Gutierrez-Vo said one of the CNA's biggest concerns are systems within electronic health records that "ration care by under-predicting how sick a patient might become."
Kaiser Permanente, like many health systems, uses Epic, a popular electronic health record vendor, which has a patient acuity system that assigns patients a number to reflect how ill they are. But it doesn't factor in a patient's changing mental status and language barriers, or account for a patient whose mobility may have declined, Gutierrez-Vo explained.
"There's a lot of different nuances in the human condition that only eyes and ears, and a trained, specialized nurse can tell ... how much of their time was needed in order to make sure this patient was safe, and how much more is going to be needed for the next shift," she said.
In 2019, Kaiser Permanente Northern California launched the Desktop Medicine Program, which according to a , uses natural language processing algorithms to tag messages with category labels and route them to the appropriate respondents. The system was found to have funneled 31.9% of over 4.7 million patient messages to a "regional team" of medical assistants, tele-service representatives, pharmacists, and other physicians who "resolved" those messages before they reached individual physician inboxes.
But Gutierrez-Vo said that she finds the messaging system problematic.
If a patient who recently had a heart attack messages his physician requesting to refill a nitroglycerin prescription, that message should be flagged as urgent. In this new system, it will be categorized as a medication request, deemed "non-urgent," and directed to a pharmacist, despite signaling a "life-or-death situation," she explained.

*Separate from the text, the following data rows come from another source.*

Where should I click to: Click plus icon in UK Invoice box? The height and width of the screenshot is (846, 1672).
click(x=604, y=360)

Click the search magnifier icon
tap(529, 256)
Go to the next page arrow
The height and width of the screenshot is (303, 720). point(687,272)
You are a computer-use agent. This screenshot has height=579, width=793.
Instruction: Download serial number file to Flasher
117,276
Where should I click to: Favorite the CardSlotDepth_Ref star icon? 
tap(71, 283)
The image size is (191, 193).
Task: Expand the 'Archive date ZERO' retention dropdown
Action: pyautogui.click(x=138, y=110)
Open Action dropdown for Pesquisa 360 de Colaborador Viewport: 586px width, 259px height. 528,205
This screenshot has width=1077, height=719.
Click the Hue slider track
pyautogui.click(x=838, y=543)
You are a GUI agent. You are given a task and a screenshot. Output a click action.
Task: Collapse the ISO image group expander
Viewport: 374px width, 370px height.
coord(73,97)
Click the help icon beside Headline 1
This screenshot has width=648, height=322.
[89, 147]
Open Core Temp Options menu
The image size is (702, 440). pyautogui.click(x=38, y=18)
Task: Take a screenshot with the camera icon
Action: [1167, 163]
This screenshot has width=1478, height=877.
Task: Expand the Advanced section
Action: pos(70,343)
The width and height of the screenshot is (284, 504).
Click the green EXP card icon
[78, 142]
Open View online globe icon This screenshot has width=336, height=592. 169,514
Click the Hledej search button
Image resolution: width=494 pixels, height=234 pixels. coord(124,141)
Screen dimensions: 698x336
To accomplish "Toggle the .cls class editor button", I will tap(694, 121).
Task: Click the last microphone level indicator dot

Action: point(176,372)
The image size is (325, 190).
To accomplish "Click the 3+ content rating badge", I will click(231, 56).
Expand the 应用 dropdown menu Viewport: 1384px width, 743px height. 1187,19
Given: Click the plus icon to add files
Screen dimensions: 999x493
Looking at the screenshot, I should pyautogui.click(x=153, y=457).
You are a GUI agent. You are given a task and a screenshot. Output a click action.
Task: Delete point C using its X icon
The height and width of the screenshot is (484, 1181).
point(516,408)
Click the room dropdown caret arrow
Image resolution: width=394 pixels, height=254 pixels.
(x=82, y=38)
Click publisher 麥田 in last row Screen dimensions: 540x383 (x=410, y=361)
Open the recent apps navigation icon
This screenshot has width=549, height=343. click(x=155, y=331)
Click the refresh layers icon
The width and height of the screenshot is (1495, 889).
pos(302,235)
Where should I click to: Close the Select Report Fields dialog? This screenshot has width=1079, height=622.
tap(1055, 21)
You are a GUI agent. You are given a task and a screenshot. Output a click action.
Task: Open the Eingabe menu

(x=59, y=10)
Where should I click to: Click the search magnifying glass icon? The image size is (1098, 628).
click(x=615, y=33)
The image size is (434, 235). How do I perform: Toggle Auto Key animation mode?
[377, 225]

While nursing unions have negotiated "enforceable language" in their contracts requiring that they be notified of new technologies and modifications, employers aren't always complying with those contracts, Gutierrez-Vo said. If nurses call for a "hard stop," because, for example, the staffing that results from these technologies appears to be inappropriate, management is accountable for making those changes immediately.
Kaiser Permanente did not immediately respond to a request for comment.